_Records to process_

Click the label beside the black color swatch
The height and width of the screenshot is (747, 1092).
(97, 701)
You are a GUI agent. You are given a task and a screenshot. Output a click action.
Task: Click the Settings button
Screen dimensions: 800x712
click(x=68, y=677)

_Short problem_
Copy all of the material above line for line, with no changes.

_Correct response_
Click the label beside the black color swatch
The height and width of the screenshot is (747, 1092).
(97, 701)
You are a GUI agent. You are given a task and a screenshot. Output a click action.
Task: Click the Settings button
Screen dimensions: 800x712
click(x=68, y=677)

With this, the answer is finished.